Find every line in the records below that contains the word "Open", and copy each such line in full.
Begin MATERIAL PROVIDED
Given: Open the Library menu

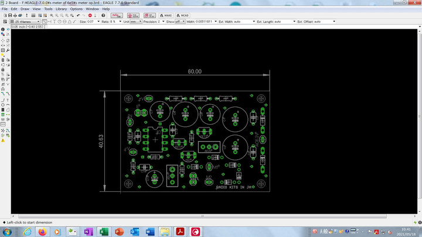Looking at the screenshot, I should pos(61,9).
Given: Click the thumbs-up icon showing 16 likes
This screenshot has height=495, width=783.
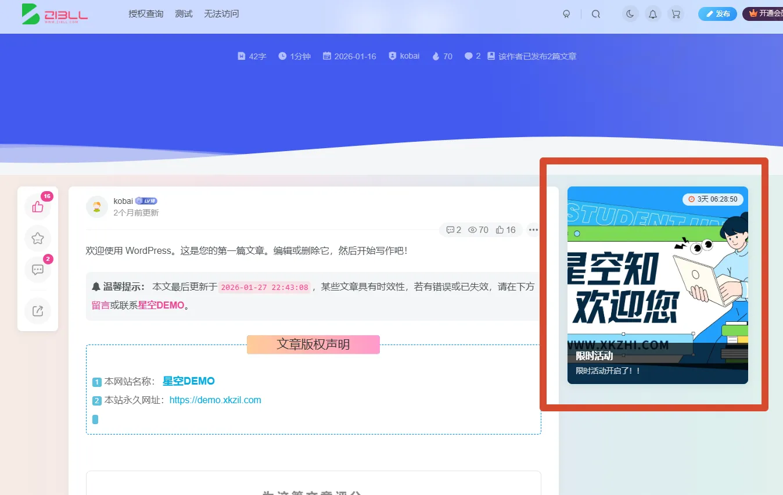Looking at the screenshot, I should tap(506, 229).
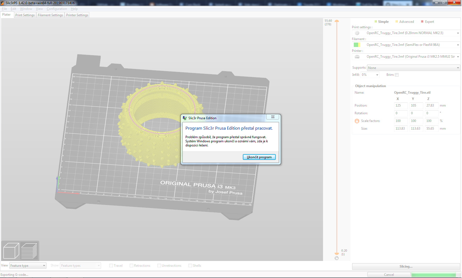This screenshot has height=278, width=462.
Task: Click the padlock icon beside Scale factors
Action: (357, 121)
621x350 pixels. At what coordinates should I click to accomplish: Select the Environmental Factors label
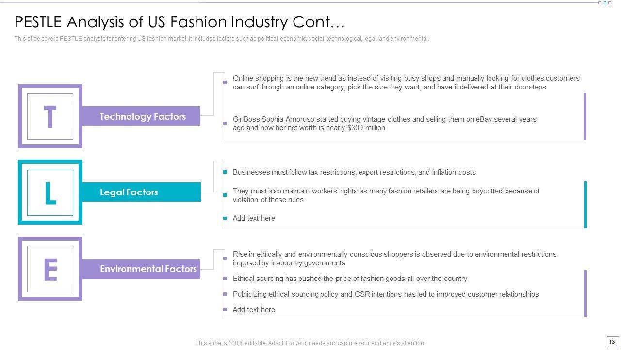coord(148,269)
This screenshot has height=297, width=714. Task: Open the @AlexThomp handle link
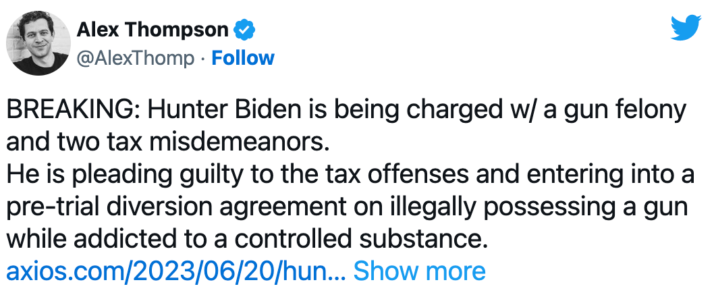(x=135, y=58)
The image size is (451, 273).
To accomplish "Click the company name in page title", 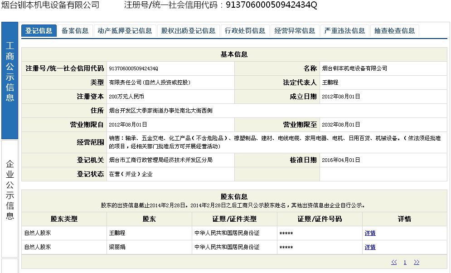I will (51, 5).
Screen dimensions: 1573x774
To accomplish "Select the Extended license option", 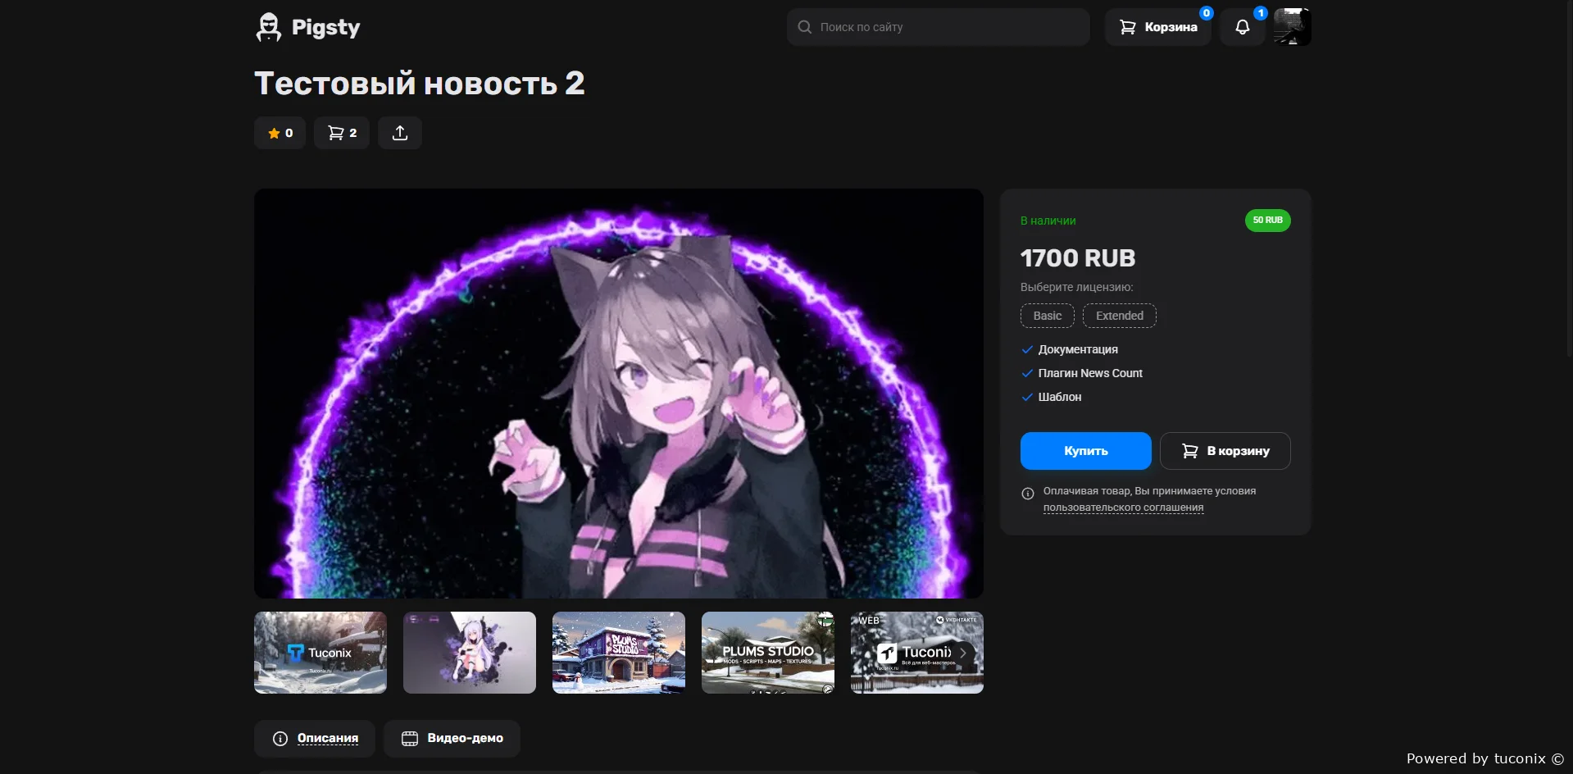I will pos(1119,316).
End MATERIAL PROVIDED
== WRITTEN ANSWER ==
Given: Open the Library menu
This screenshot has height=297, width=714. Task: Open the @AlexThomp handle link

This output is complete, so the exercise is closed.